ひゃっかけ


ある節分の日、三津(網野町)の末次家の人が京都から帰る途中で道に迷ってしまった。
日も暮れてしまい困っていると、どこからか“ひゃっかけ(鬼)”が現れた。
道に迷ったことを伝えると、ひゃっかけは「節分の夜に豆まきをしないなら送ってやる。さぁ、わしの背に負われて目を瞑れ。良いというまで目を開けるな」と言った。
しばらくしてから「目を開け」と声がしたので目を開けると、いつの間にか三津の自分の家に着いていたという。
それ以来、末次家では節分の夜に豆まきを行わないという。

『ふるさとのむかしむかし』「節分の晚に豆まきはしない」より


ひゃっかけ(ヒャッカゲ、ヒャッカメ、百陰など)は久美浜町を除く京丹後地域に伝わる妖怪で、節分の夜に現れると言われています。
詳しくはこちら→ヒャッカゲ

網野町三津をはじめ京丹後地域の特定の家では、先祖がひゃっかけ(鬼)に助けてもらったことから、節分に豆まきや鬼の目突きをしません。
また網野町溝野、峰山町内記、久美浜町尉ヶ畑などには「鬼の宿」と呼ばれる家があり、これらの家は豆まきで追われた鬼を泊める場所とされています。
峰山町安には「鬼のタバコ宿」と呼ばれる家があり、この家では追われた鬼を招き入れるため、節分の日は家の裏口を開けておくそうです。
同じ地区内でも豆まきをする家・しない家に分かれていますが、網野町切畑の下切畑は地区全戸が豆まきをせず「鬼の村」と称したそうです。

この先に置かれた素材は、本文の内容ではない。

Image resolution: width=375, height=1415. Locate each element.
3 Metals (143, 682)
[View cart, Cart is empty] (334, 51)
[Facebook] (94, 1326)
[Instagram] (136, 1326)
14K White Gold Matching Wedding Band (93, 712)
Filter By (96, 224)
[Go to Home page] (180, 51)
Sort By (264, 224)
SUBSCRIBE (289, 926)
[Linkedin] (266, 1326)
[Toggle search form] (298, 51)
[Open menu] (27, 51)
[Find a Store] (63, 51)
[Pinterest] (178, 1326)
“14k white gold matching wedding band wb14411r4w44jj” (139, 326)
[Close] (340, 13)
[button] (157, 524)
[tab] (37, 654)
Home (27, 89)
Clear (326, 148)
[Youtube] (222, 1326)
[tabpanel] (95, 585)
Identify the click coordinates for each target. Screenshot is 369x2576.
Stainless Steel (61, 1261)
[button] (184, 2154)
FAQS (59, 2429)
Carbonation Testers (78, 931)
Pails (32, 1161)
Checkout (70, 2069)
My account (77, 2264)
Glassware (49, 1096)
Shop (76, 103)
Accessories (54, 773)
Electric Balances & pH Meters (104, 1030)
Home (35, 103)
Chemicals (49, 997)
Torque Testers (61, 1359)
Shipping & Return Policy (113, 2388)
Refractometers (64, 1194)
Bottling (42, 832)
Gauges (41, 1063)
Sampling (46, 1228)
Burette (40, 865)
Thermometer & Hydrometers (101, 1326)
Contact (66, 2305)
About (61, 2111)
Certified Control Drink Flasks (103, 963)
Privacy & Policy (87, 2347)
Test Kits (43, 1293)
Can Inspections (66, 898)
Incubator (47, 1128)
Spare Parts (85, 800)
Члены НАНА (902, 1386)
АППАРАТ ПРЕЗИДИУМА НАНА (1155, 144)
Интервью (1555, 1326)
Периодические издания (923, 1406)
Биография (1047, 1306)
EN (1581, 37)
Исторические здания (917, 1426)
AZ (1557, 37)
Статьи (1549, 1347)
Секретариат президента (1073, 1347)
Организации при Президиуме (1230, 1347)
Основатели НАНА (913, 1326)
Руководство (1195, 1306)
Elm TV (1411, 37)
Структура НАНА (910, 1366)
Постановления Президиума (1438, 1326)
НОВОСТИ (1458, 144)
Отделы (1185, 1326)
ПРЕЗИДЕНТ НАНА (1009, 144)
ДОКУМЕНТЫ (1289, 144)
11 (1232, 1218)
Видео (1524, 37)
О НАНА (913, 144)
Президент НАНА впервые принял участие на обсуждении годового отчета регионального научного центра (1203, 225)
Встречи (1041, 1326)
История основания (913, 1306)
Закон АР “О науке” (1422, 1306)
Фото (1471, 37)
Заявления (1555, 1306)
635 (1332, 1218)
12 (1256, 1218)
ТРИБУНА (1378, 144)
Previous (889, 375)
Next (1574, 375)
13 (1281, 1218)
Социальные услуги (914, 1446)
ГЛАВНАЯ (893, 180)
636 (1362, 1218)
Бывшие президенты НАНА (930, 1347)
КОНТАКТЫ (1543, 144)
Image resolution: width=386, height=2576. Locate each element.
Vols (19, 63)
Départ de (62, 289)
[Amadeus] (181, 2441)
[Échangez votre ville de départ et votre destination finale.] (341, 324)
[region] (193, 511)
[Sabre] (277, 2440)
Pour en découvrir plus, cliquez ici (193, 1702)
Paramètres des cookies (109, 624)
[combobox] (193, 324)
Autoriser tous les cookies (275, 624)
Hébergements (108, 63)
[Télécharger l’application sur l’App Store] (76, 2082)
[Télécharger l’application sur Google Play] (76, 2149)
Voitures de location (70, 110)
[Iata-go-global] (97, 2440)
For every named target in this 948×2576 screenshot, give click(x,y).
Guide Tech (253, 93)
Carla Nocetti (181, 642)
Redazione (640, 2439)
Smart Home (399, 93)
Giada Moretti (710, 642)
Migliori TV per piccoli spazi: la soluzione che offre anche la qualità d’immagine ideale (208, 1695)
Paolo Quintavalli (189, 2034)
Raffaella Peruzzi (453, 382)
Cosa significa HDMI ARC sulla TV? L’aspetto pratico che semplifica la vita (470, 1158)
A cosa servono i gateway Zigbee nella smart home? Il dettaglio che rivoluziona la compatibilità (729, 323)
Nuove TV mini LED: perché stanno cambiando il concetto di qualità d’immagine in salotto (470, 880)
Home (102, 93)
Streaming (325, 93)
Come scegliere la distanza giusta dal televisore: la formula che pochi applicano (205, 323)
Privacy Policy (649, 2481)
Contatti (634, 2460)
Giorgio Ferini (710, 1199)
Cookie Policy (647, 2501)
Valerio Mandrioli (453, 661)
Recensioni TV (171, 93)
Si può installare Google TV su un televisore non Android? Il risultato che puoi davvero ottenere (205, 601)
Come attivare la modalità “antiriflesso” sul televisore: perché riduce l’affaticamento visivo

宮津市にも「先祖が江戸からの帰り道に箱根で行き倒れていたところを鬼が助けて家まで運んでくれた」という同様の伝承があります。
先祖を送り届けた時、鬼は玄関先の石臼に座って一服して帰ったことから、その家では節分の日は鬼が座った石臼を桟俵の上に据え、白米、雑魚、昆布、灯明を供えて「鬼迎え」し、夜は玄関戸を開けて音を立てずに鬼の来訪を待つ儀礼が行われるようになりました。

ちなみに丹後町宮では節分に豆まきも鬼の目突きもしないと言われています。
宮の竹野神社は三上ヶ嶽の鬼を退治した麻呂子親王を祀っているので、もう鬼を追い払う必要がないからだとか。